Starbucks langsung menemukan hasil dari analisis Big Data bahwa meskipun orang menyukai rasa kopi tersebut, tetapi mereka berpikir bahwa harga kopi tersebut terlalu mahal. Maka dengan segera Starbucks menurunkan harga, dan menjelang akhir hari semua komentar negatif telah menghilang. Bagaimana jika menggunakan survei dengan tradisional, tentunya akan membutuhkan waktu yang cukup lama.
Manusia hari ini tidak bisa lepas dengan media sosial, setiap harinya lebih dari 11 milliar teks diproduksi dan didistribusikan melalui media sosial. Teks yang merupakan data tidak terstruktur bisa diolah menjadi informasi yang penting bagi perusahaan, lembaga sosial, pemerintah bahkan partai politik dalam melihat popularitas dan elektabilitas partai maupun kadernya yang akan bertarung dalam Pemilihan Kepala Daerah.
Dalam konteks survei opini publik, sangat memungkinkan big data digunakan untuk mengganti survei yang mengandalkan data primer. Lembaga survei ketika ingin melihat pilihan politik seseorang, bisa menggunakan big data yang ada di media sosial.
Walaupun hari ini jumlah pengguna media sosial baru mencapai 56% dari jumlah total penduduk di Indonesia, namun sangat berpotensi untuk bertambah jumlahnya. Para pengguna media sosial selalu mempost terkait dengan apa yang ada di pikiran dan perasaan mereka.

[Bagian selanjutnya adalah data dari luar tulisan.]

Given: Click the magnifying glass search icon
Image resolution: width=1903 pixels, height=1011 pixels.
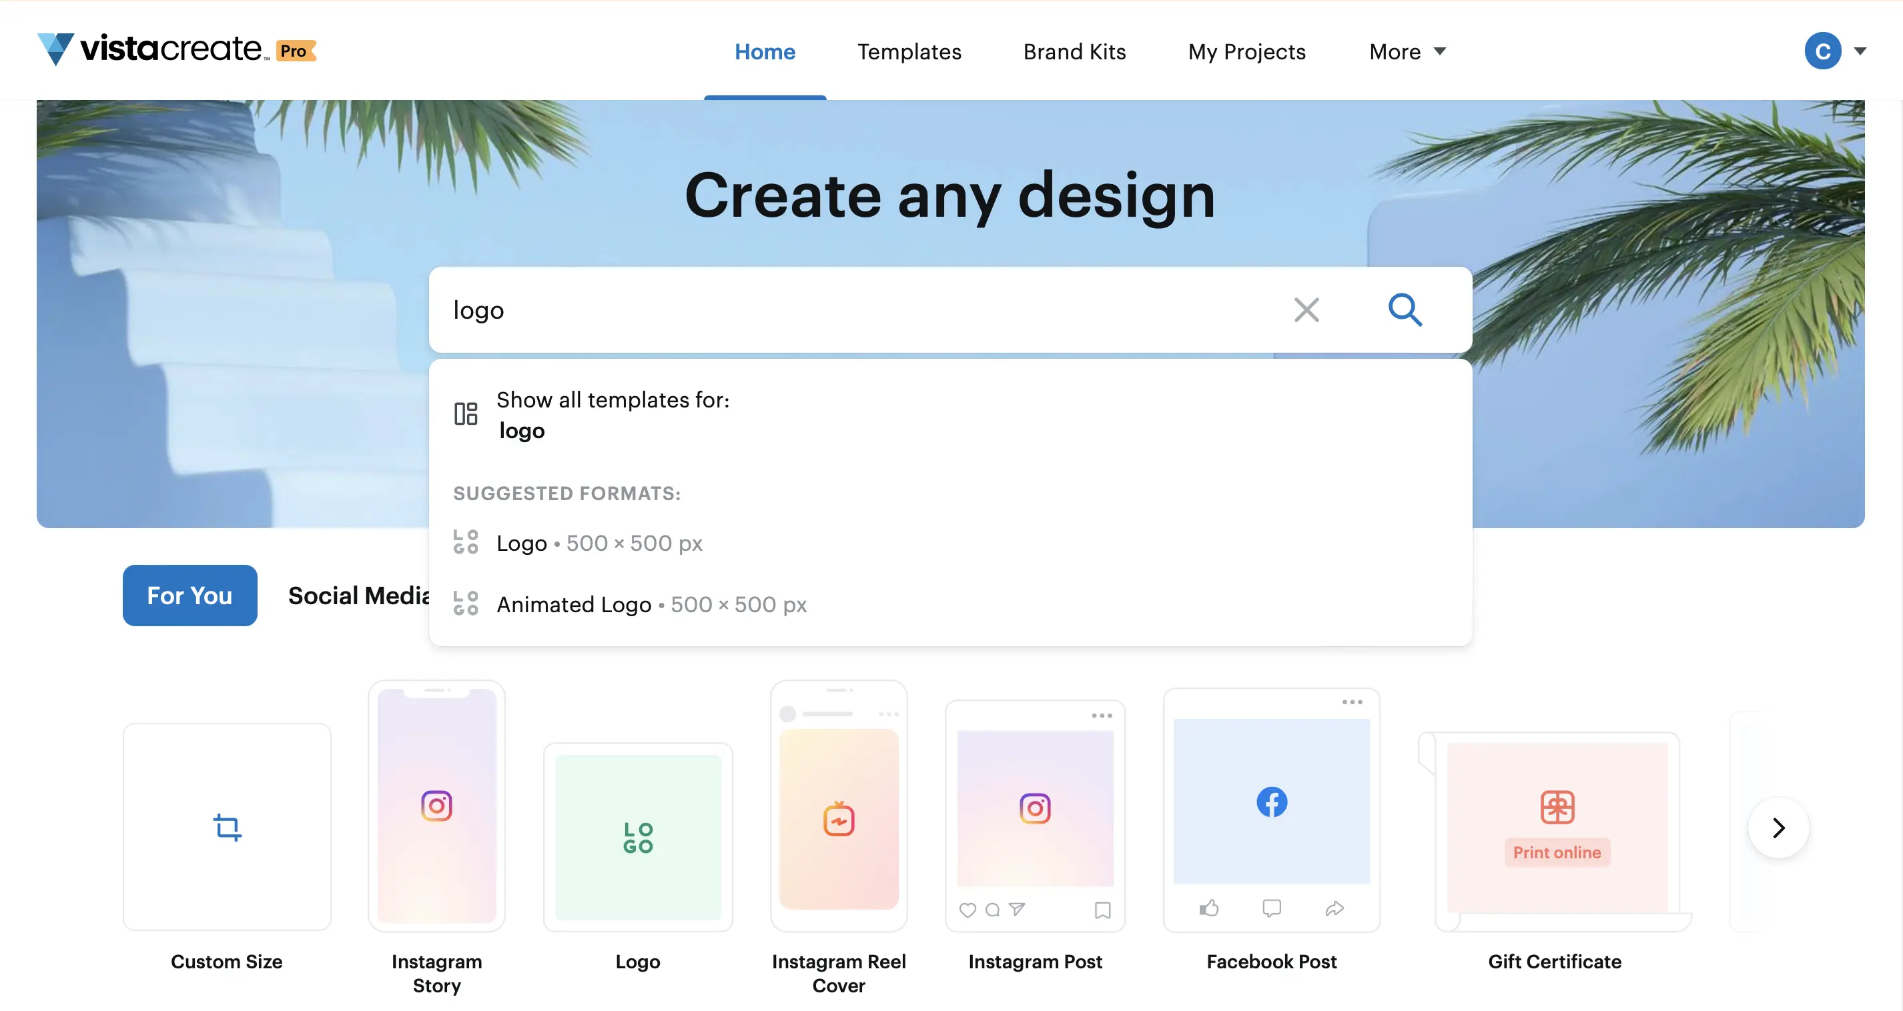Looking at the screenshot, I should (x=1404, y=309).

Sehingga pikiran dan perasaan mereka bisa mewakili keinginan mereka .
Berubah atau Punah, dua kata inilah yang harus diwaspadai oleh lembaga survei ketika menghadapi fenomea distruption, dimana revolusi industri 4.0 mengalami perubahan sangat cepat, dengan merubah tatanan lama untuk menciptakan tatanan baru.